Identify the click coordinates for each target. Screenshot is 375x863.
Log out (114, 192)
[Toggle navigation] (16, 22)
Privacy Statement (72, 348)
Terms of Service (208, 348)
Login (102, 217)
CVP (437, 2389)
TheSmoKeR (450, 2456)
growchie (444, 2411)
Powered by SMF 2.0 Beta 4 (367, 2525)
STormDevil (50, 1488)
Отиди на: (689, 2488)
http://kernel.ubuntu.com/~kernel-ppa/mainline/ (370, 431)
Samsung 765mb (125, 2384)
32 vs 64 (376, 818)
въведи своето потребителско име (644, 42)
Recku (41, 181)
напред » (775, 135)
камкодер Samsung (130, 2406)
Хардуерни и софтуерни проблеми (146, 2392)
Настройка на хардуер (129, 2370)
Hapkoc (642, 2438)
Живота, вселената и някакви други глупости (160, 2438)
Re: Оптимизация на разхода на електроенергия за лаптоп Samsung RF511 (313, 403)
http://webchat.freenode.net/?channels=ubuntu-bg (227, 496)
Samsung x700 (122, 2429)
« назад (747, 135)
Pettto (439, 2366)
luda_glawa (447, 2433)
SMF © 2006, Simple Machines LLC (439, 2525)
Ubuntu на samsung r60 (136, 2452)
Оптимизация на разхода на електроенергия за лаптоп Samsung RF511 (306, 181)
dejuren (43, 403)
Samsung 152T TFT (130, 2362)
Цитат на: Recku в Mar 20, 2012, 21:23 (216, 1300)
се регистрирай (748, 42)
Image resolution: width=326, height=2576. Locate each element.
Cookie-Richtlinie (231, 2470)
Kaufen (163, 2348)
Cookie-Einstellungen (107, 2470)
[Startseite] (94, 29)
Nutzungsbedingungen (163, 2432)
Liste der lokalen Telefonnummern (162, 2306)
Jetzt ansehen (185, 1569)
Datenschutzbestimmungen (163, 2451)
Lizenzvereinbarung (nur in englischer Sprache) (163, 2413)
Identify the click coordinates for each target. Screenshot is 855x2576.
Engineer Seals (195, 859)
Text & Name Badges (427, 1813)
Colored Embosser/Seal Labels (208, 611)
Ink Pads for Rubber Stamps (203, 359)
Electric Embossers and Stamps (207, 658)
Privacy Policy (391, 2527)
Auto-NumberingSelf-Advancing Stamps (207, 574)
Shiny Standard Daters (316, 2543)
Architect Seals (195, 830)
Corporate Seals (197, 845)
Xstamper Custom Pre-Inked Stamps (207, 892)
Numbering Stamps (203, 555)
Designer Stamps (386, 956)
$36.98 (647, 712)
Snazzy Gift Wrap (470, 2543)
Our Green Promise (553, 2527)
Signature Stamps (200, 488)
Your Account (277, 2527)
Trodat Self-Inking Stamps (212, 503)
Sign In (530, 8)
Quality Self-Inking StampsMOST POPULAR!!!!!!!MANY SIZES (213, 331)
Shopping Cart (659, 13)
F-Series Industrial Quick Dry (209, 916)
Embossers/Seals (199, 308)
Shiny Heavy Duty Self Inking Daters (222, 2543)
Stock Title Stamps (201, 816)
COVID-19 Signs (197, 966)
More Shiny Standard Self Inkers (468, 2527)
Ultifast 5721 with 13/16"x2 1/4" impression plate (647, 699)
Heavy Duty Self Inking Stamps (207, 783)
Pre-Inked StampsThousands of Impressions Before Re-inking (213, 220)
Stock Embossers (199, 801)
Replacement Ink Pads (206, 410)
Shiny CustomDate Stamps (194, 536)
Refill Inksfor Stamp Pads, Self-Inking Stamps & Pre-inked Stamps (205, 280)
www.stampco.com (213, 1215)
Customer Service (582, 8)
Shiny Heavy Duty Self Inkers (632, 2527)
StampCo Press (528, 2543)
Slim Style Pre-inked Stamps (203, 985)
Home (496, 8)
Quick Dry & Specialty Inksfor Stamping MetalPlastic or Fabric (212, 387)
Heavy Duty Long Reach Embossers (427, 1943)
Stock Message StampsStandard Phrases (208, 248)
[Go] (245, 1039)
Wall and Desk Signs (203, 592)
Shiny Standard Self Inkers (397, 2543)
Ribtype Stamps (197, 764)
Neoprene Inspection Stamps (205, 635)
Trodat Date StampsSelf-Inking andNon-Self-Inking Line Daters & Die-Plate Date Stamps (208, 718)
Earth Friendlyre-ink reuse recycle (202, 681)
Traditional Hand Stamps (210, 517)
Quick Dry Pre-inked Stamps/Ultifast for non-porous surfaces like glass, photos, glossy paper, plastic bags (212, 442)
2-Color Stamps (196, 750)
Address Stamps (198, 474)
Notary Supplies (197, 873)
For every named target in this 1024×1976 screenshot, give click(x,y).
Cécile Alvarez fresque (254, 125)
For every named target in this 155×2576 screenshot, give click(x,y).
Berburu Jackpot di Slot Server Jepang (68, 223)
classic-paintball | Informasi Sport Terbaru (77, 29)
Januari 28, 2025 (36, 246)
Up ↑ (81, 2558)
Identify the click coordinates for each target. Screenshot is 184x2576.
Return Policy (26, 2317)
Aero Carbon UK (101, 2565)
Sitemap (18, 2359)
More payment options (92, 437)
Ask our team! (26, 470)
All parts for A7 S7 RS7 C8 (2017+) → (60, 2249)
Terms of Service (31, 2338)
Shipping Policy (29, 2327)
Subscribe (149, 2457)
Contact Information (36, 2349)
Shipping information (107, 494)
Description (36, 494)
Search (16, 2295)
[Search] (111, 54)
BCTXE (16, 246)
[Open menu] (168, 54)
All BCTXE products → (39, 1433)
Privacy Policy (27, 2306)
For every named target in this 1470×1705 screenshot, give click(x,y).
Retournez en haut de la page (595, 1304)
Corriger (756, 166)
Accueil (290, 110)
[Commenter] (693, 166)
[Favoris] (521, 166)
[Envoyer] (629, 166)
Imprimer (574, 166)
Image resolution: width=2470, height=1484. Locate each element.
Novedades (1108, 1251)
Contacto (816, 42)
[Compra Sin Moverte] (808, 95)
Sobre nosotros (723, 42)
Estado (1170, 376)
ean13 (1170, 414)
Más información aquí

--

About this task - Your reply must consist of the number of lines in the material above that include "Service", and nothing else.

Response to this task - 3